Records from a pointing dataset:
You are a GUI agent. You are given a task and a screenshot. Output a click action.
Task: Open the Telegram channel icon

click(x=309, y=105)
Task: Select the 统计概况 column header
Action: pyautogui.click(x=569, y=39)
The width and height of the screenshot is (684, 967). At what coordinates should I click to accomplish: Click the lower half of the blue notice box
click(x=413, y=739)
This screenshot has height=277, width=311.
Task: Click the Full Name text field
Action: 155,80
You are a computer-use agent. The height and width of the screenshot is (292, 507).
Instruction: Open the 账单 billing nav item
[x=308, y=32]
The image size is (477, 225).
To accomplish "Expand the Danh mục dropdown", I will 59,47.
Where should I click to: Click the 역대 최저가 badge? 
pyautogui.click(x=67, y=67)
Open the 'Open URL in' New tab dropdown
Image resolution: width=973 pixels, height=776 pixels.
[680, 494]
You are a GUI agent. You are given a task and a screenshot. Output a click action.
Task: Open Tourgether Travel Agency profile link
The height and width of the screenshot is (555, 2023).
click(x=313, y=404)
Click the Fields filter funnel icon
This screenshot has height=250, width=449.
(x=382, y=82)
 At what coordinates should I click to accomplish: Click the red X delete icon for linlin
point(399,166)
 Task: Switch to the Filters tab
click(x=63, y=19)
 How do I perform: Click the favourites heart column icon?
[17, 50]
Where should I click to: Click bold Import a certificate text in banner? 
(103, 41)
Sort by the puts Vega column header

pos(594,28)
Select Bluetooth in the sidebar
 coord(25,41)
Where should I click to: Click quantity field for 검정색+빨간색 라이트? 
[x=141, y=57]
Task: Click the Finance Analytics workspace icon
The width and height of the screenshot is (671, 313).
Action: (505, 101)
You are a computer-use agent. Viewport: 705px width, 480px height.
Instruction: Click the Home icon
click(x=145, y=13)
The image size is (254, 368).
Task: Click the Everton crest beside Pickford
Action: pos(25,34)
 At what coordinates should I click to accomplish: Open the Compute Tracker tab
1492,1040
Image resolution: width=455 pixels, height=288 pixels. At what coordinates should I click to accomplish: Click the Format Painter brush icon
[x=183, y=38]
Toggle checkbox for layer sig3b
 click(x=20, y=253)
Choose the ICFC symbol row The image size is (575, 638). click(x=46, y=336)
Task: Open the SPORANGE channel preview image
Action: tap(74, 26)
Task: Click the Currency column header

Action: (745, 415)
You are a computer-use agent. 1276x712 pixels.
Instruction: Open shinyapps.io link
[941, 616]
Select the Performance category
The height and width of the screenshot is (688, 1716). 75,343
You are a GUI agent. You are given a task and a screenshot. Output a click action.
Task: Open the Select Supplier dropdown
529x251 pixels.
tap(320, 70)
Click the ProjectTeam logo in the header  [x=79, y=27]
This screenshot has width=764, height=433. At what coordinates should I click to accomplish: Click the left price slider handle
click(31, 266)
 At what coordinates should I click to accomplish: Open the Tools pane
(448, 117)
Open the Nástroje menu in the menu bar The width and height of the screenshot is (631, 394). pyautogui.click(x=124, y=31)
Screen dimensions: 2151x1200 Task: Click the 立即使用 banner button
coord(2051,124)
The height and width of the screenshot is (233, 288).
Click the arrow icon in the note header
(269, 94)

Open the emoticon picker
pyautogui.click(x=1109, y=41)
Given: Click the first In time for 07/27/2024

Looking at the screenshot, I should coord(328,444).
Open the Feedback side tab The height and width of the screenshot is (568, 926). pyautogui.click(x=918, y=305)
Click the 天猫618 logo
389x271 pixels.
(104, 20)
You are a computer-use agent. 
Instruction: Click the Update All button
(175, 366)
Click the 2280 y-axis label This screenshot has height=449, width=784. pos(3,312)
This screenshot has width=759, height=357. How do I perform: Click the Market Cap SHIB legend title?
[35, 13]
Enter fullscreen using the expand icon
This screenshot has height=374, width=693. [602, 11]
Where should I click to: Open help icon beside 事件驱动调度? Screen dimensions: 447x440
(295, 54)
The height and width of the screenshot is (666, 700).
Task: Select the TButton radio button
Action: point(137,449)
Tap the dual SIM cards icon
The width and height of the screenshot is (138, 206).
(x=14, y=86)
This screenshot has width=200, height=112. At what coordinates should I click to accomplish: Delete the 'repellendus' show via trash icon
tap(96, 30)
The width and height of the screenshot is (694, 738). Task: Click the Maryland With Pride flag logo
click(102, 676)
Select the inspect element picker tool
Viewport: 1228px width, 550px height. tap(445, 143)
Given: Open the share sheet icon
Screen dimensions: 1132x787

**Task description:** Rewrite all the records above, changing every "Where should I click to:" to "Where do I click to:" and leaving everything else as it is.

**Right answer:**
You are a GUI agent. You are given a task and a screenshot. Output a click action.
Task: Open the Telegram channel icon

click(x=309, y=105)
Task: Select the 统计概况 column header
Action: pyautogui.click(x=569, y=39)
The width and height of the screenshot is (684, 967). At what coordinates should I click to accomplish: Click the lower half of the blue notice box
click(x=413, y=739)
This screenshot has height=277, width=311.
Task: Click the Full Name text field
Action: 155,80
You are a computer-use agent. The height and width of the screenshot is (292, 507).
Instruction: Open the 账单 billing nav item
[x=308, y=32]
The image size is (477, 225).
To accomplish "Expand the Danh mục dropdown", I will 59,47.
Where do I click to: Click the 역대 최저가 badge? 
pyautogui.click(x=67, y=67)
Open the 'Open URL in' New tab dropdown
Image resolution: width=973 pixels, height=776 pixels.
[680, 494]
You are a GUI agent. You are given a task and a screenshot. Output a click action.
Task: Open Tourgether Travel Agency profile link
The height and width of the screenshot is (555, 2023).
click(x=313, y=404)
Click the Fields filter funnel icon
This screenshot has height=250, width=449.
(x=382, y=82)
 At what coordinates should I click to accomplish: Click the red X delete icon for linlin
point(399,166)
 Task: Switch to the Filters tab
click(x=63, y=19)
 How do I perform: Click the favourites heart column icon?
[17, 50]
Where do I click to: Click bold Import a certificate text in banner? 
(103, 41)
Sort by the puts Vega column header

pos(594,28)
Select Bluetooth in the sidebar
 coord(25,41)
Where do I click to: Click quantity field for 검정색+빨간색 라이트? 
[x=141, y=57]
Task: Click the Finance Analytics workspace icon
The width and height of the screenshot is (671, 313).
Action: (505, 101)
You are a computer-use agent. Viewport: 705px width, 480px height.
Instruction: Click the Home icon
click(x=145, y=13)
The image size is (254, 368).
Task: Click the Everton crest beside Pickford
Action: pos(25,34)
 At what coordinates should I click to accomplish: Open the Compute Tracker tab
1492,1040
Image resolution: width=455 pixels, height=288 pixels. At what coordinates should I click to accomplish: Click the Format Painter brush icon
[x=183, y=38]
Toggle checkbox for layer sig3b
 click(x=20, y=253)
Choose the ICFC symbol row The image size is (575, 638). click(x=46, y=336)
Task: Open the SPORANGE channel preview image
Action: tap(74, 26)
Task: Click the Currency column header

Action: (745, 415)
You are a computer-use agent. 1276x712 pixels.
Instruction: Open shinyapps.io link
[941, 616]
Select the Performance category
The height and width of the screenshot is (688, 1716). 75,343
You are a GUI agent. You are given a task and a screenshot. Output a click action.
Task: Open the Select Supplier dropdown
529x251 pixels.
tap(320, 70)
Click the ProjectTeam logo in the header  [x=79, y=27]
This screenshot has width=764, height=433. At what coordinates should I click to accomplish: Click the left price slider handle
click(31, 266)
 At what coordinates should I click to accomplish: Open the Tools pane
(448, 117)
Open the Nástroje menu in the menu bar The width and height of the screenshot is (631, 394). pyautogui.click(x=124, y=31)
Screen dimensions: 2151x1200 Task: Click the 立即使用 banner button
coord(2051,124)
The height and width of the screenshot is (233, 288).
Click the arrow icon in the note header
(269, 94)

Open the emoticon picker
pyautogui.click(x=1109, y=41)
Given: Click the first In time for 07/27/2024

Looking at the screenshot, I should coord(328,444).
Open the Feedback side tab The height and width of the screenshot is (568, 926). pyautogui.click(x=918, y=305)
Click the 天猫618 logo
389x271 pixels.
(104, 20)
You are a computer-use agent. 
Instruction: Click the Update All button
(175, 366)
Click the 2280 y-axis label This screenshot has height=449, width=784. pos(3,312)
This screenshot has width=759, height=357. How do I perform: Click the Market Cap SHIB legend title?
[35, 13]
Enter fullscreen using the expand icon
This screenshot has height=374, width=693. [602, 11]
Where do I click to: Open help icon beside 事件驱动调度? Screen dimensions: 447x440
(295, 54)
The height and width of the screenshot is (666, 700).
Task: Select the TButton radio button
Action: point(137,449)
Tap the dual SIM cards icon
The width and height of the screenshot is (138, 206).
(x=14, y=86)
This screenshot has width=200, height=112. At what coordinates should I click to accomplish: Delete the 'repellendus' show via trash icon
tap(96, 30)
The width and height of the screenshot is (694, 738). Task: Click the Maryland With Pride flag logo
click(102, 676)
Select the inspect element picker tool
Viewport: 1228px width, 550px height. tap(445, 143)
Given: Open the share sheet icon
Screen dimensions: 1132x787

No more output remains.